## EXERCÍCIO PROPOSTO
Indique se cada afirmação a seguir está de acordo com o trecho sobre o concurso de música de IA. Responda sim ou não e transcreva as palavras do trecho que decidem cada caso.
1. As letras de Abuss foram criadas com um sistema de IA baseado no Reddit.
2. O bot Tay foi criado pela Microsoft em 2018.
3. O Concurso de Canção de IA é organizado pela emissora holandesa VPRO.

═══ TRECHO DO TEXTO

Porém para criar as letras de Abuss, o tema com o qual os membros da equipe esperavam participar do concurso de música de IA este ano, eles também usaram um sistema independente de IA, baseado na plataforma de mídia social Reddit, o que acabou por desencadear um protesto.

Segundo a reportagem, como no caso de Tay, um bot de conversação em IA criado pela Microsoft em 2016 que começou a espalhar mensagens racistas e sexistas após ser treinado no Twitter, a culpa estava nas fontes de dados humanos, não no algoritmos.

Uma invasão por bots, gerando conteúdo que a equipe holandesa decidiu manter as tais “mensagens anarquistas” para mostrar o perigo de usar a IA em um ambiente relativamente livre de riscos, como o Europop.

O Concurso de Canção de IA, sim existe já mais de um concurso no mundo, organizado pela emissora holandesa VPRO, é inspirado na Eurovision

Tente imaginar que o próximo hit do verão pode ser criado com um apertar de botão, e lá nos créditos “autor: Algoritmo xpto”. Que mundo é esse?

══════
═══ DADOS FORNECIDOS

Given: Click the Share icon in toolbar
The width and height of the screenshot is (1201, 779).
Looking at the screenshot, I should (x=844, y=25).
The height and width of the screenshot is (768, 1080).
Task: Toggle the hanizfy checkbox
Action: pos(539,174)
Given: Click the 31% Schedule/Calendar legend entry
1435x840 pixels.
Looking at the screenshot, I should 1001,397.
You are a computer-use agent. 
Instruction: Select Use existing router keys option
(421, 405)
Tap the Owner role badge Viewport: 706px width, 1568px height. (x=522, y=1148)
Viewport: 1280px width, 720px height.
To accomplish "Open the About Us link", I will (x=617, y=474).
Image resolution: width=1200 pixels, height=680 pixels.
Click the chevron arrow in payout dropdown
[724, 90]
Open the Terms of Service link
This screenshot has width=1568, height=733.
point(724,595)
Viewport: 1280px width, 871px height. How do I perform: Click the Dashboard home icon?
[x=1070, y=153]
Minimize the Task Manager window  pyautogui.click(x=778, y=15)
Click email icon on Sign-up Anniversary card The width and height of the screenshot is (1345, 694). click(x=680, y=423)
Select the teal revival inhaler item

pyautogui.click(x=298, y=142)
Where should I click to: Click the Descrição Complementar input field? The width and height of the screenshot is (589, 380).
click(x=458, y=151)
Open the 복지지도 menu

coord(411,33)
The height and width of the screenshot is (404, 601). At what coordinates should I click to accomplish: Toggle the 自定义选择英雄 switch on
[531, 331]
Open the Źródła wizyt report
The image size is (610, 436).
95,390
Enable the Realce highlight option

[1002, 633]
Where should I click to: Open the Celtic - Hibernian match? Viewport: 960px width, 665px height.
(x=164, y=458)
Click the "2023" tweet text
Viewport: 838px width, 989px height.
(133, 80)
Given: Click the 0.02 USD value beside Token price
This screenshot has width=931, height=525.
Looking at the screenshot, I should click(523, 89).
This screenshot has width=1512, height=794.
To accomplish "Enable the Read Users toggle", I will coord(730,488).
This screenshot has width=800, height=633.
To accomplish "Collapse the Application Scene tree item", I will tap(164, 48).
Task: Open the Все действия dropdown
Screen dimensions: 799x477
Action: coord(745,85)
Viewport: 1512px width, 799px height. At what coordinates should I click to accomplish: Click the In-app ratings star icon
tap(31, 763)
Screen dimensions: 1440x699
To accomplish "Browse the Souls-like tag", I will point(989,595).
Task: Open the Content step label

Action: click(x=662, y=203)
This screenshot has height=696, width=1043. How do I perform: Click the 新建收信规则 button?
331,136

══════

## RESPOSTA FINAL
1. Sim: “eles também usaram um sistema independente de IA, baseado na plataforma de mídia social Reddit”.
2. Não: “criado pela Microsoft em 2016”.
3. Sim: “organizado pela emissora holandesa VPRO”.